[LeetCode] Number of 1 Bits
Number of 1 Bits
Category: Binary
Deadline: 2nd week (1/7 - 1/15)
Difficulty: Easy
Github: https://github.com/iamseokhyun/2022-algorithm-study/tree/master/binary/Numberof1Bits/
LeetCode link: https://leetcode.com/problems/number-of-1-bits/
Problem
Write a function that takes an unsigned integer and returns the number of ‘1’ bits it has (also known as the Hamming weight).
Note:
Note that in some languages, such as Java, there is no unsigned integer type.
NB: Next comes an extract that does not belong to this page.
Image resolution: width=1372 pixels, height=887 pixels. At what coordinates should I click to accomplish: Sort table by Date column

In this case, the input will be given as a signed integer type. It should not affect your implementation, as the integer’s internal binary representation is the same, whether it is signed or unsigned.
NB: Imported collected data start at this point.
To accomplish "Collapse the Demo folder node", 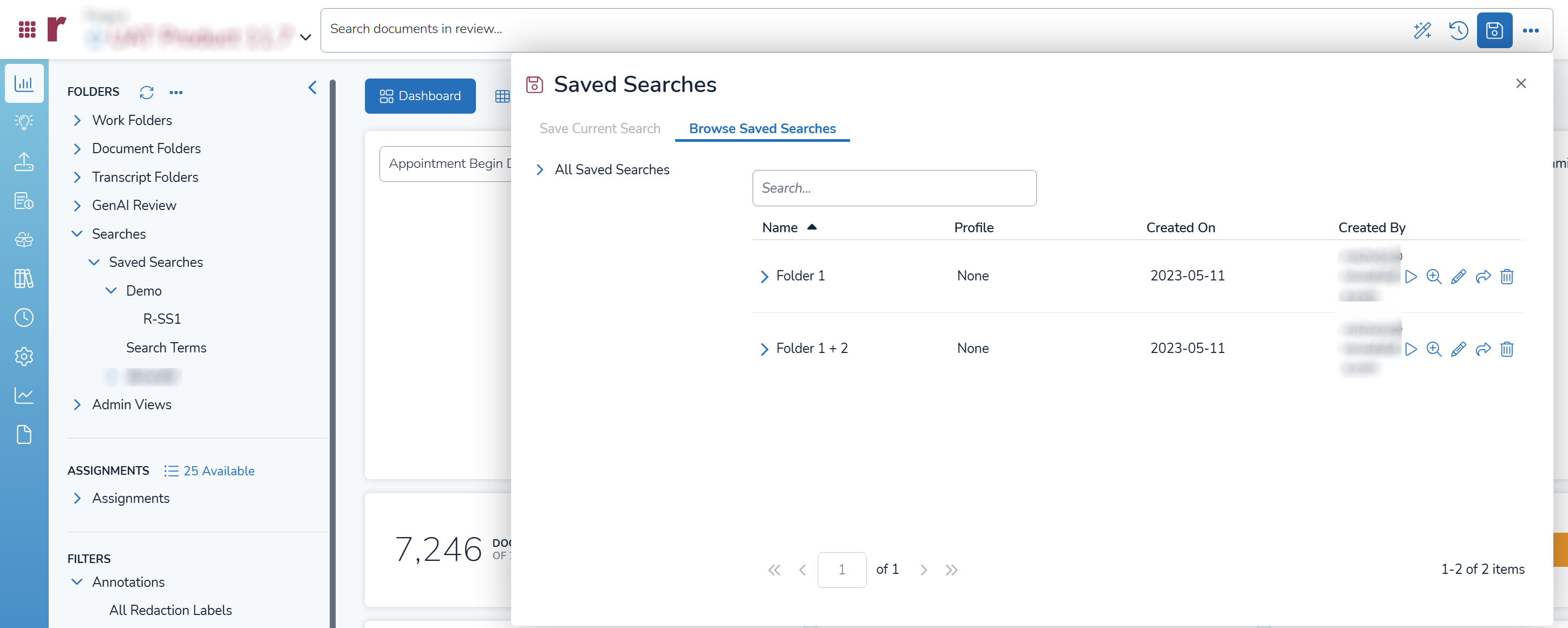I will pos(111,291).
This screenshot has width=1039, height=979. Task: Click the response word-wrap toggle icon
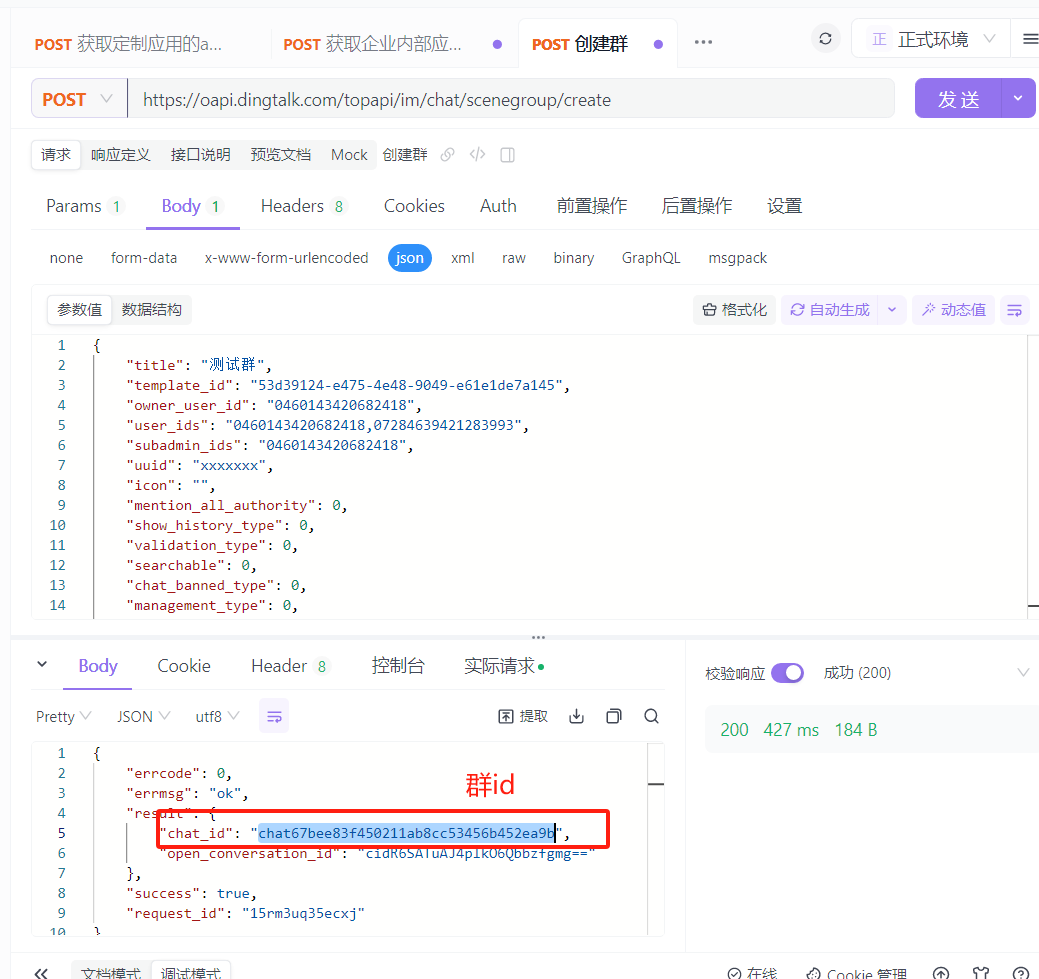(x=274, y=716)
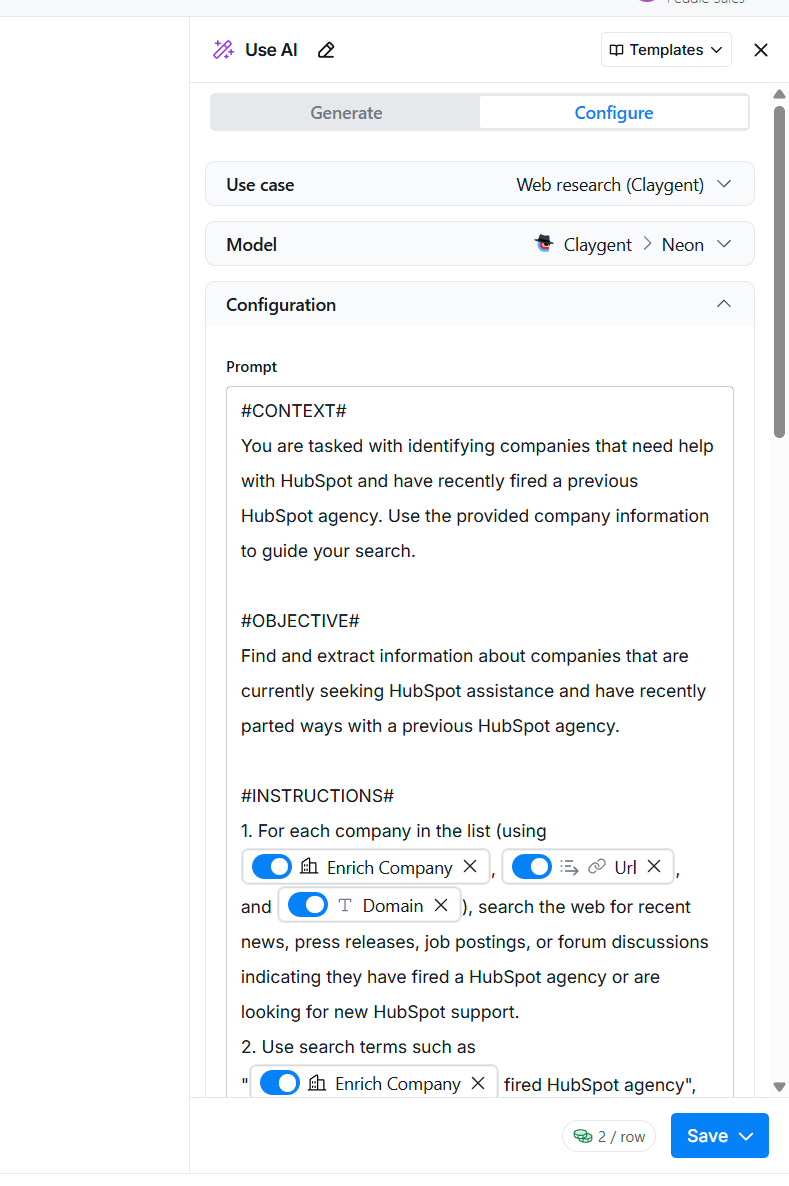Collapse the Configuration section
789x1186 pixels.
pyautogui.click(x=723, y=304)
In Java, the compiler represents the signed integers using 2’s complement notation. Therefore, in Example 3, the input represents the signed integer -3.
Example 1:
Input: n = 00000000000000000000000000001011
Output: 3
Explanation: The input binary string 00000000000000000000000000001011 has a total of three ‘1’ bits.
Example 2:
Input: n = 00000000000000000000000010000000
Output: 1
Explanation: The input binary string 00000000000000000000000010000000 has a total of one ‘1’ bit.
Example 3:
Input: n = 11111111111111111111111111111101
Output: 31
Explanation: The input binary string 11111111111111111111111111111101 has a total of thirty one ‘1’ bits.
Constraints:
- The input must be a binary string of length 32.
Solution
public class Solution
{
public int HammingWeight(uint n)
{
int i = 0;
for (int p = 0; p < 32; p++)
{
if (Convert.ToBoolean(n % 2))
{
i++;
}
n /= 2;
}
return i;
}
}
Comment
- HammingWeight 문제. n을 2로 나눈 나머지, 즉 n을 이진법 표기하였을 때 마지막 자릿수가 1이라면 i++을 수행, n을 2로 나누어 자릿수를 한칸 오른쪽으로 옮겨주는 과정.
- i를 출력하면 uint n의 이진법 표기에서 1의 갯수를 알 수 있음.